Auf den letzten gemeinsamen Fotos mit der Genferin wirkte Collins wie ein Häufchen Elend. Dass er angeschlagen aussah, hatte aber wohl auch mit seiner körperlichen Verfassung zu tun. Seit einer Rückenoperation geht der gebürtige Londoner am Stock, weil sein rechter Fuss gelähmt ist.
Kein Glück mit der Schweizer Liebe
2016, in dem Jahr, in dem Collins seine Comeback-Tour ankündigte, kam er überraschend wieder mit Orianne zusammen. Er war extra nach Florida gezogen, um seiner Familie nahe zu sein. Im «Blick» sagte Collins, der viele Jahre im Kanton Waadt lebte («Ich liebe die Schweiz sehr. Ich vermisse die vier Jahreszeiten und die Aussicht auf den Genfersee.»), dazu: «Mit Versöhnlichkeit erreicht man mehr.»
Doch die zweite Beziehung mit der Mutter seiner Söhne Matthew und Nicholas hielt nur ein paar Jahre.

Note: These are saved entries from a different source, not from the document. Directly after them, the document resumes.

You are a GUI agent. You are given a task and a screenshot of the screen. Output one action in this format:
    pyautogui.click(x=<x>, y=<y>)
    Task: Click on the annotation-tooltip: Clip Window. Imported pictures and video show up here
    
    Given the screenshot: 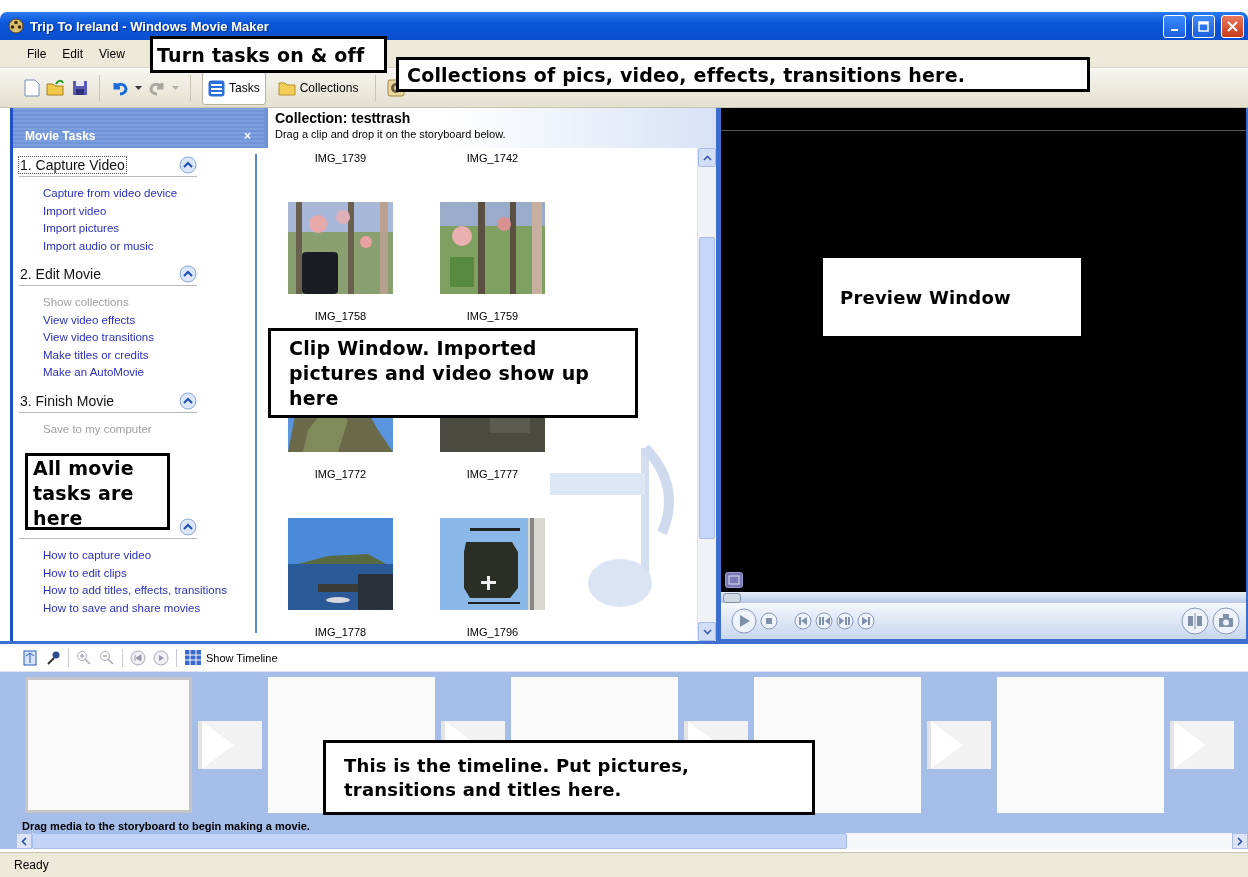 What is the action you would take?
    pyautogui.click(x=453, y=373)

Sie endete in wüsten Anschuldigungen und einem hässlichen Rechtsstreit – nicht das erste Mal.
Schon 2006 hatte sich Collins in der damals laut britischen Boulevard-Medien damals «teuersten Scheidung aller Zeiten» von Orianne getrennt. Danach flüchtete sich der Musiker in Alkohol, wie er in seiner Autobiografie «Not Dead Yet» (Deutscher Titel: «Da kommt noch was») erzählte.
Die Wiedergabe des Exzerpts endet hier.